After two years in Winnipeg, Biaya decided she wanted to go to school, and enrolled in RRC’s Community Development/Community Economic Development program (now called Social Innovation and Community Development).
Biaya said she was attracted to the College by its culture and course timeline.
“Going to the university, taking four years, five years, would not be beneficial — would be too demanding,” she explains.
While at RRC, Biaya had to handle numerous obstacles, from teaching methods that differed from those she was used to in Africa, to learning how to use PowerPoint for the first time. She credits her teachers and classmates for helping her adapt to these challenges.
“I would stay after school, tell them ‘I didn’t understand it very well, could you explain it to me?’” says Biaya.
“They would sit with me, summarize it, explain it. It really helped.”
The supportive environment was further enhanced by the classroom sizes at RRC, which are smaller compared to university lectures. Biaya says this made her more confident, especially as a non-native English speaker.
“The setting gave me the confidence that I could ask any question,” she says. “It was not intimidating.”
The support she found in the classroom — combined with her instructors’ hands-on approach to teaching — helped set her up for her final workplace practicum at Mount Carmel Clinic. The experience turned out to be exactly what she was expecting.
“I knew I would be working mostly with people, not sitting behind my desk, but interacting with different populations,” Biaya says.
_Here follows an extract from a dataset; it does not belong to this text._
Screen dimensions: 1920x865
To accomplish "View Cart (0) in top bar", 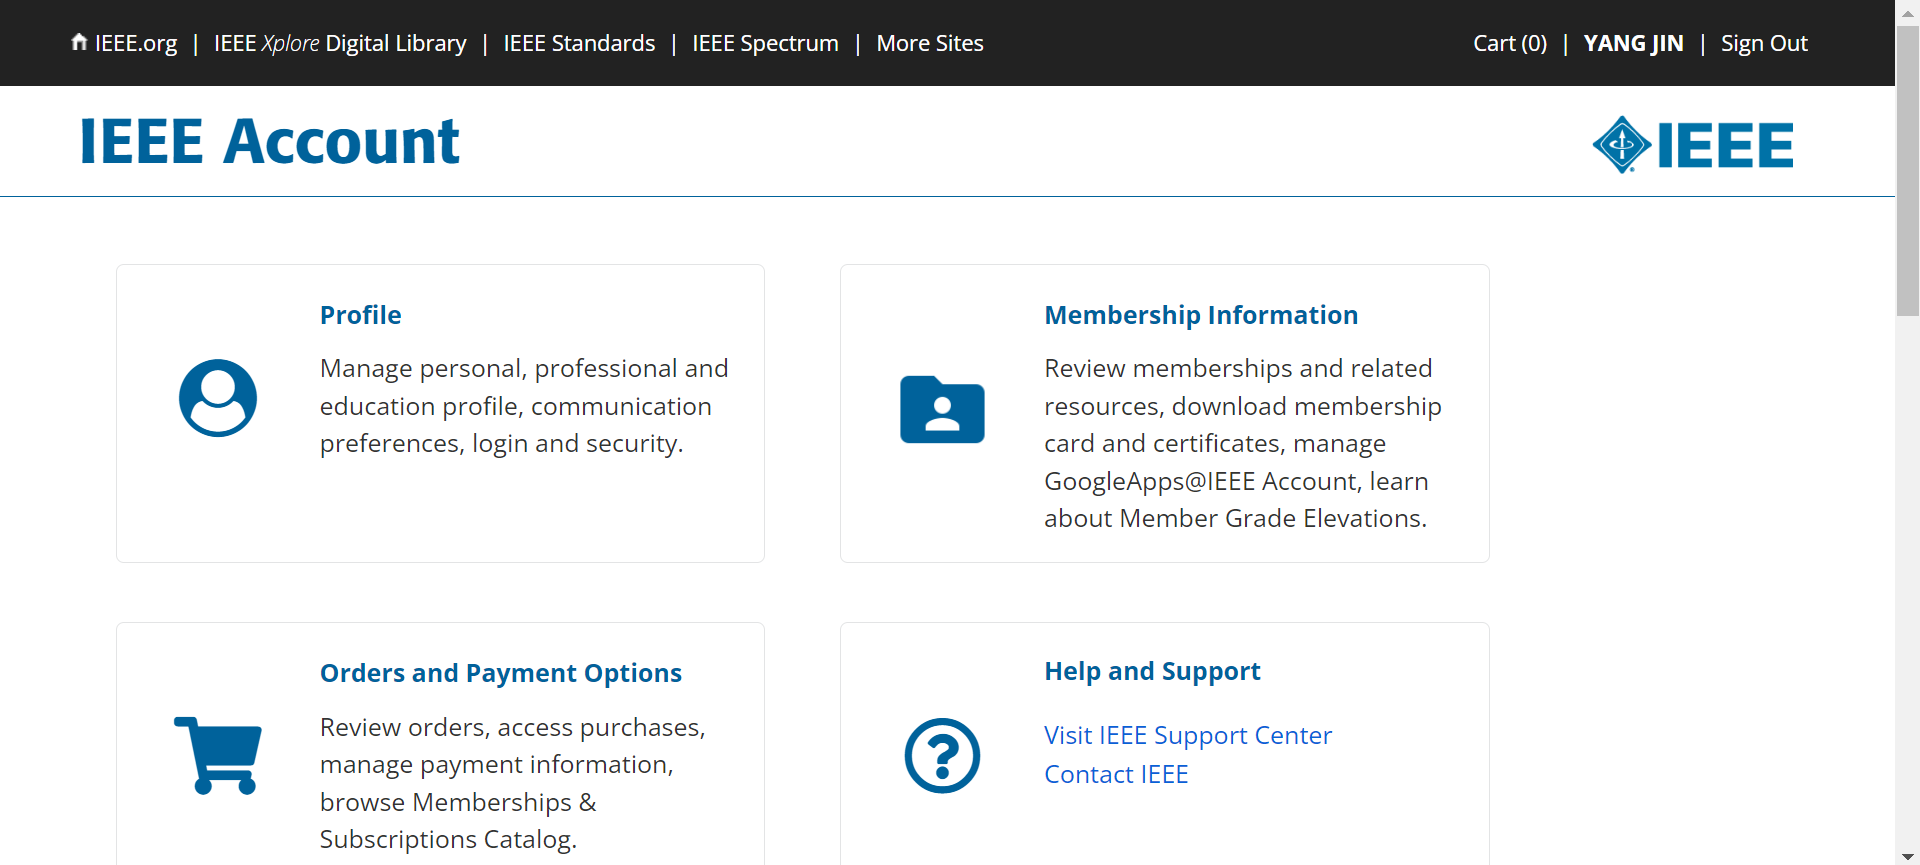I will 1509,43.
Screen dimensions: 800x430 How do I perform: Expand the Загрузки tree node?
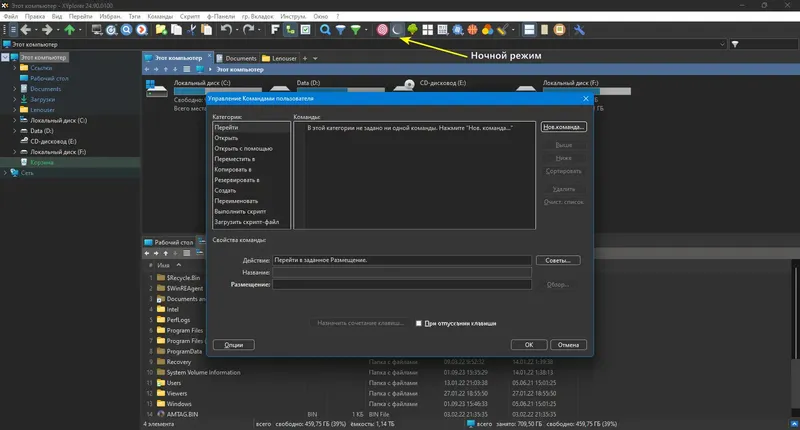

Using skills she learned in her two years at RRC — like connecting with newcomers and writing proposals to work across differences — she impressed her manager enough that she was offered a position at Mount Carmel after her practicum ended. She accepted, and has worked there ever since; today, she’s a community health facilitator who helps newcomers deal with the same challenges she once faced.
While getting their starts in Winnipeg, Biaya and her family received support from a number of United Way partner agencies, among them the Community Education Development Association, which helped guide her to RRC and provided assistance as she completed her studies.
She says she remains grateful for the range of supports she received, noting she still maintains a close relationship with two of her instructors from the College.
“When I have a question, I will call one of them and say, ‘I have this meeting or [presentation]: what do you think the main point should focus on?’” she says.
The support Biaya describes is of a piece with the role she now fills at Mount Carmel, where she spends her days helping people just like her to find their way in a new city. More than a decade later, she still remembers how the College helped her thrive in Winnipeg.
“I [wasn’t] just getting a good mark,” Biaya says. “I felt confident I have a future.”